Culto de ação de graças pela posse de André Mendonça no STF, realizado na Catedral Baleia, em Brasília - Tainá Andrade/UOL
Culto de ação de graças pela posse de André Mendonça no STF, realizado na Catedral Baleia, em Brasília
Imagem: Tainá Andrade/UOL

Tainá Andrade

Colaboração para o TAB, de Brasília

17/12/2021 10h05Atualizada em 19/12/2021 20h55

Edvaldo Jesus, 70, "carrega a marca" de Cristo no sobrenome. O prestador de serviços em obras no entorno de Brasília conta que não teria como fugir da sina e da função de presbítero exercida em Águas Lindas de Goiás na Assembleia de Deus do Gama (ADEG), Ministério de Madureira.

De Gama (cidade-satélite do Distrito Federal) até Brasília são 50 quilômetros — ou 48 minutos de estrada, marcados pelo GPS. Edvaldo teve de percorrer mais ou menos essa distância para chegar ao Culto de Ação de Graças pela posse de André Mendonça, novo ministro do STF (Supremo Tribunal Federal).

O convite foi recebido em cima da hora, mas Edvaldo não pensou duas vezes. Largou a mulher para trás e foi.
Marcado para começar às 18h30 na Catedral da Baleia, sede da Conamad (Convenção Nacional das Assembleias de Deus -- Ministério de Madureira), não houve atrasos.

Apesar de estar dentro do Plano Piloto, a localização do templo imponente onde cabem 4 mil pessoas sentadas é discreta. A intensa movimentação, tanto de fiéis quanto de automóveis e seguranças do evento, parou o trânsito.

Uma das entradas dava acesso à parte de trás da igreja, cujo estacionamento estava abarrotado — os carros estavam separados entre veículos oficiais de autoridades e os dos cidadãos comuns. Pessoas de roupas simples, umas ao lado da outras, se espichavam em um corrimão de ferro para tentar ver o fluxo.

A outra entrada era via credenciamento.
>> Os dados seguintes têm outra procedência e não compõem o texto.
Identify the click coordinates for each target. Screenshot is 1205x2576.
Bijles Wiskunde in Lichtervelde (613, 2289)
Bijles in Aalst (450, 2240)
A quem passava por ali, recepcionistas entregavam um adesivo escrito "Brasil", que deveria ser colado na roupa ou no corpo para liberar a passagem. Havia detector de metal e revista em bolsas e mochilas.

O presidente Jair Bolsonaro e sua mulher, Michelle, na entrada da sede da Assembleia de Deus Ministério Madureira, em Brasília - Tainá Andrade/UOL - Tainá Andrade/UOL
O presidente Jair Bolsonaro e sua mulher, Michelle, na entrada da sede da Assembleia de Deus - Ministério de Madureira, em Brasília
Imagem: Tainá Andrade/UOL

Meia volta, volver

Um rapaz altivo, de óculos de grau e cabelos pretos, com um broche da Secom (Secretaria de Comunicação) no paletó, veio até a reportagem de TAB para impedir a entrada. A razão: o presidente estaria no culto.

"Imprensa não entra. Se eu fosse vocês, iria comer um pão de queijo ali na frente junto com os colegas do Poder 360 e do Valor", disse ele, apontando para o portão. "A não ser que você seja fiel, mas tem de estar na lista do bispo."

A fila extensa andava rápido pela agilidade dos funcionários. Consegui entrar no santuário logo na primeira tentativa. Diferentemente do que dissera o assessor de imprensa da Presidência, não havia ninguém conferindo lista de nomes.

Muitas pessoas trabalhavam para que o culto do "terrivelmente evangélico" novo ministro acontecesse dentro do previsto. O cerimonial estava a cargo da Conamad, acostumada a conferências e eventos religiosos com milhares de pessoas. Era essa a sigla que estampava o convite digital recebido por parlamentares e autoridades.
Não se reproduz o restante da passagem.